▶ To do:
Rewrite the lines below, changing every "Identify the location of" to "Find the position of" and leaving everything else untouched.

---------- Source information

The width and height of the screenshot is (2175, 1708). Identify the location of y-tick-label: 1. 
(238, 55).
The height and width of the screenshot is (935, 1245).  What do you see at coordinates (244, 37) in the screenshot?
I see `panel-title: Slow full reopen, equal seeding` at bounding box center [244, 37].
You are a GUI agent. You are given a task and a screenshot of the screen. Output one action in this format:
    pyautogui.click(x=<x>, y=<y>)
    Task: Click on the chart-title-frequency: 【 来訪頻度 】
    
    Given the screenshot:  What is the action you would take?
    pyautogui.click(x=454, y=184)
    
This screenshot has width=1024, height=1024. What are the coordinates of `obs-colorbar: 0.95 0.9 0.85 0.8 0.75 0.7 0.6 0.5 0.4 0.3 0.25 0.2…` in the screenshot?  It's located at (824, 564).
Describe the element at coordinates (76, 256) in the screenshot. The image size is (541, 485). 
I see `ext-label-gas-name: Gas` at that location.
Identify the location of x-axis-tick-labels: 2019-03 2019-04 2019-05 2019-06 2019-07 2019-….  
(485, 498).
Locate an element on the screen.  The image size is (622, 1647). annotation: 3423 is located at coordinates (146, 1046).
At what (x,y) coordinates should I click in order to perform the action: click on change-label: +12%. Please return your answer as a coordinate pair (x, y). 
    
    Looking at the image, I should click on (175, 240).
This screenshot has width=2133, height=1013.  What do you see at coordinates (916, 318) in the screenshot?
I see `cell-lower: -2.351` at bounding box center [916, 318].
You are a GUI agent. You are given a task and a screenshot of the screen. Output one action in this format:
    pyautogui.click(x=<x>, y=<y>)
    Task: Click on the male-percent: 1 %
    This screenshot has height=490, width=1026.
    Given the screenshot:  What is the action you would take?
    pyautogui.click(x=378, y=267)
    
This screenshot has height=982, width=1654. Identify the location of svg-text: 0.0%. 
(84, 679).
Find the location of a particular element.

--------------------

▶ Response to this exercise:
The width and height of the screenshot is (2175, 1708). Find the position of y-tick-label: 1. 
(238, 55).
The height and width of the screenshot is (935, 1245).  What do you see at coordinates (244, 37) in the screenshot?
I see `panel-title: Slow full reopen, equal seeding` at bounding box center [244, 37].
You are a GUI agent. You are given a task and a screenshot of the screen. Output one action in this format:
    pyautogui.click(x=<x>, y=<y>)
    Task: Click on the chart-title-frequency: 【 来訪頻度 】
    
    Given the screenshot:  What is the action you would take?
    pyautogui.click(x=454, y=184)
    
This screenshot has width=1024, height=1024. What are the coordinates of `obs-colorbar: 0.95 0.9 0.85 0.8 0.75 0.7 0.6 0.5 0.4 0.3 0.25 0.2…` in the screenshot?  It's located at (824, 564).
Describe the element at coordinates (76, 256) in the screenshot. The image size is (541, 485). 
I see `ext-label-gas-name: Gas` at that location.
Find the position of x-axis-tick-labels: 2019-03 2019-04 2019-05 2019-06 2019-07 2019-….  
(485, 498).
Locate an element on the screen.  The image size is (622, 1647). annotation: 3423 is located at coordinates (146, 1046).
At what (x,y) coordinates should I click in order to perform the action: click on change-label: +12%. Please return your answer as a coordinate pair (x, y). 
    
    Looking at the image, I should click on (175, 240).
This screenshot has width=2133, height=1013.  What do you see at coordinates (916, 318) in the screenshot?
I see `cell-lower: -2.351` at bounding box center [916, 318].
You are a GUI agent. You are given a task and a screenshot of the screen. Output one action in this format:
    pyautogui.click(x=<x>, y=<y>)
    Task: Click on the male-percent: 1 %
    This screenshot has height=490, width=1026.
    Given the screenshot:  What is the action you would take?
    pyautogui.click(x=378, y=267)
    
This screenshot has height=982, width=1654. Find the position of svg-text: 0.0%. 
(84, 679).
Find the location of a particular element.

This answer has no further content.